**Stated problem 1:**
In the lighting experiment post, how long will the behavior be recorded before the bulbs are switched between cages?

# Ball Pythons > BP Husbandry > Advanced BP Husbandry >  The Full Spectrum Lighting Experiment

## The Serpent Merchant

I prefer to use full spectrum bulbs for viewing purposes in my cages. I use Zoo-Meds Naturesun 2.0 bulbs that have a color temperature of 6500 K and a CRI of 98. These bulbs are advertised to have a slew of benefits for animals so I have decided to put that to the test. 

I currently have 4 ball pythons with identical cages. each will have a different light installed in their cage. All 4 cages have 18" T8 Fluorescent fixtures in them the difference will be the bulbs. 

Cage #1 will be my control without any supplemental lighting 

Cage #2 will have a standard Fluorescent tube installed I am not sure of the color temperature,but is is very low (produces a yellow tinted light)

Cage #3 will have a standard tube with a color temperature of 4200 K (not full spectrum but close)

Cage #4 will a a Zoo-Med Naturesun 2.0 Full spectrum bulb 6500 K

I will record feeding, general activity, growth, and disposition for 1 month, then switch the bulbs around (to make sure that it isn't just the snake in each cage) and run the experiment again.

I'll be honest I'm not expecting any difference at all but I figured that if there was a difference it might effect how we see supplemental lighting.

Cage #1



Cage #2



Cage #3



Cage #4



Cage #3 on the left and #4 on the right

----------

_Bluebonnet Herp_ (04-23-2015)

**Data provided:**
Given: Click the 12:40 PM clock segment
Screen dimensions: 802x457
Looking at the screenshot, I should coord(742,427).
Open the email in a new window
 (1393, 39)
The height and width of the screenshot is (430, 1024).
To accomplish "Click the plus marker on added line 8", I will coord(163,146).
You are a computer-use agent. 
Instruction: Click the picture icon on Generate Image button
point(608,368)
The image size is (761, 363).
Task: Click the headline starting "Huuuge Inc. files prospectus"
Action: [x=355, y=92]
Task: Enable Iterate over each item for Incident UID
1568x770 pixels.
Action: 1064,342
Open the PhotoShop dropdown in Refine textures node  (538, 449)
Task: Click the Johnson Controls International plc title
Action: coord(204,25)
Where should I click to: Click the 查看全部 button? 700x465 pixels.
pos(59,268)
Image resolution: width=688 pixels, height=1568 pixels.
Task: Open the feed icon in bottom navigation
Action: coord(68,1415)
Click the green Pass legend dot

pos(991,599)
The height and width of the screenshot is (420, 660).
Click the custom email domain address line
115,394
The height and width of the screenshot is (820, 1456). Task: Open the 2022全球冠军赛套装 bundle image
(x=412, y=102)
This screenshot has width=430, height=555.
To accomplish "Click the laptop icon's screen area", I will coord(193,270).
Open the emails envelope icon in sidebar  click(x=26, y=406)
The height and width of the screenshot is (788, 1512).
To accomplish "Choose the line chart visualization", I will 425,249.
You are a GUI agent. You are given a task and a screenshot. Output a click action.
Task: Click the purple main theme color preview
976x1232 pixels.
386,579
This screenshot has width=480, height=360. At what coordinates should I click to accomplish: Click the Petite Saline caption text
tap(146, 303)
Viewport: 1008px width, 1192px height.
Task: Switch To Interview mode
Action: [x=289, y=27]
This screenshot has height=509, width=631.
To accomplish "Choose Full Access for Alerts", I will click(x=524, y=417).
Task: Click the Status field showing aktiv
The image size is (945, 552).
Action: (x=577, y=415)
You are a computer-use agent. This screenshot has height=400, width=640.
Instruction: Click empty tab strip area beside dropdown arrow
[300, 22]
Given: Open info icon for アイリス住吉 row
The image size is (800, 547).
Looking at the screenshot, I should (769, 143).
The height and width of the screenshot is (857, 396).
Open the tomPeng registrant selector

**Stated problem 2:**
Show every line in the records that contains the string "height".

**Full response 1:**
1 month

**Full response 2:**
The height and width of the screenshot is (430, 1024).
Image resolution: width=688 pixels, height=1568 pixels.
The height and width of the screenshot is (420, 660).
The height and width of the screenshot is (820, 1456). Task: Open the 2022全球冠军赛套装 bundle image
This screenshot has width=430, height=555.
The height and width of the screenshot is (788, 1512).
This screenshot has width=480, height=360. At what coordinates should I click to accomplish: Click the Petite Saline caption text
Viewport: 1008px width, 1192px height.
This screenshot has height=509, width=631.
You are a computer-use agent. This screenshot has height=400, width=640.
The height and width of the screenshot is (857, 396).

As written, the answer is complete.